By Elodie Bugnicourt (Ph.D.) and David F. Nettleton (Ph.D.)
In our last blog post, we saw how the data mining of past research studies can be used to define emerging scientific areas and shape certain funding policies. Let’s focus now on how it can help in identifying future innovations.
Based on 43 million of scientific papers, Boyak and Klavans generated a map of research and its interconnections using the OpenOrd algorithm, with the specific aim of supporting the identification of the respective trends in the different areas of science (fig. 1). [OpenOrd is a state of the art algorithm, developed at the prestigious Sandia National Laboratories (United States), which aims to solve the “hairball” phenomenon when presenting graph network type data, by using a simulating annealing approach with a five stage cooling schedule.]
Fig 1. Map of science
This map can help, for example, in identifying research topics with greater longevity as well as those with greatest novelty, and it can establish the degree of inter-disciplinarity of the studies in the data-set depending on their main scientific field. As an enabling field, it can be seen in Fig. 1 that computer science is the most widespread through the research map showing relationships with all other disciplines and it is no surprise that the big data field also uses a similar knowledge mining approach to determine its own emerging areas (fig. 2).
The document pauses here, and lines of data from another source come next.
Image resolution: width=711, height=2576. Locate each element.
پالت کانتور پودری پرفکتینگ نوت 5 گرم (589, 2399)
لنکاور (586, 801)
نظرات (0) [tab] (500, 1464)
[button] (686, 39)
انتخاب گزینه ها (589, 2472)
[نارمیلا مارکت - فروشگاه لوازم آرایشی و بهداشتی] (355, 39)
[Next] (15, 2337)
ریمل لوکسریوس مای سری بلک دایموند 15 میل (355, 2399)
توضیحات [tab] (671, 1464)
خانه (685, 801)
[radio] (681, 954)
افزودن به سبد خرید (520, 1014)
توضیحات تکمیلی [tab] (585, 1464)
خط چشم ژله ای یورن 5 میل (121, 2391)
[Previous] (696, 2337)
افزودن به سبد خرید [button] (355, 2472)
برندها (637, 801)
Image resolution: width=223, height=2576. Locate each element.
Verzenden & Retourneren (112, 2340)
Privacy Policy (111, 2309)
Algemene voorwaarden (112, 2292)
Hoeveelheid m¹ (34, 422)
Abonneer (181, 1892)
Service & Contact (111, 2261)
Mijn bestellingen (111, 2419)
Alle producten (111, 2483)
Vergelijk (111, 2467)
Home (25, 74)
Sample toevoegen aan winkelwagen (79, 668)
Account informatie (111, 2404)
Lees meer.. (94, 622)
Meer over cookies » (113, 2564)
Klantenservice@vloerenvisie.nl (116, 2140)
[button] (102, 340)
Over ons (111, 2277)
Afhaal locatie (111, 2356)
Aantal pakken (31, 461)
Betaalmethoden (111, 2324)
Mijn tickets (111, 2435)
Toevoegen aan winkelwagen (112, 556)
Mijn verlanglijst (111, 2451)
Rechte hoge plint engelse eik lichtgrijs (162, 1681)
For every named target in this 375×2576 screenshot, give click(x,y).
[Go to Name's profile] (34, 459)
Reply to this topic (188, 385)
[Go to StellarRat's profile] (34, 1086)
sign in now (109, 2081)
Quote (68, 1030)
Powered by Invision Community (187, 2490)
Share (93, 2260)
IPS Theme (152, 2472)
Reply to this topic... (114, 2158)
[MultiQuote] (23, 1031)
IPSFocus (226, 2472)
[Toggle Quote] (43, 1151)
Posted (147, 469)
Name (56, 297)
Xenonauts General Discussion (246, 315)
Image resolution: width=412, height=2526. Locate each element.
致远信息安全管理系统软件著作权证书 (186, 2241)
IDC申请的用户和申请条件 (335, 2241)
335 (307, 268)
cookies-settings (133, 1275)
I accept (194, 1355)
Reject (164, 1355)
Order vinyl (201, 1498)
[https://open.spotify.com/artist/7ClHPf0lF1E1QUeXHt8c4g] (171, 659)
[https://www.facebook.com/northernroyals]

When moving away from purely scientific publications into the patent world, the innovative fields with a higher market exploitation potential can also be mapped with the same, or other, data mining-based tools with the aim of forecasting innovation pathways. Comparing such maps between countries or competitors may also help to identify differentiating innovation ecosystems in given fields, as well as showing potential gaps as opportunities.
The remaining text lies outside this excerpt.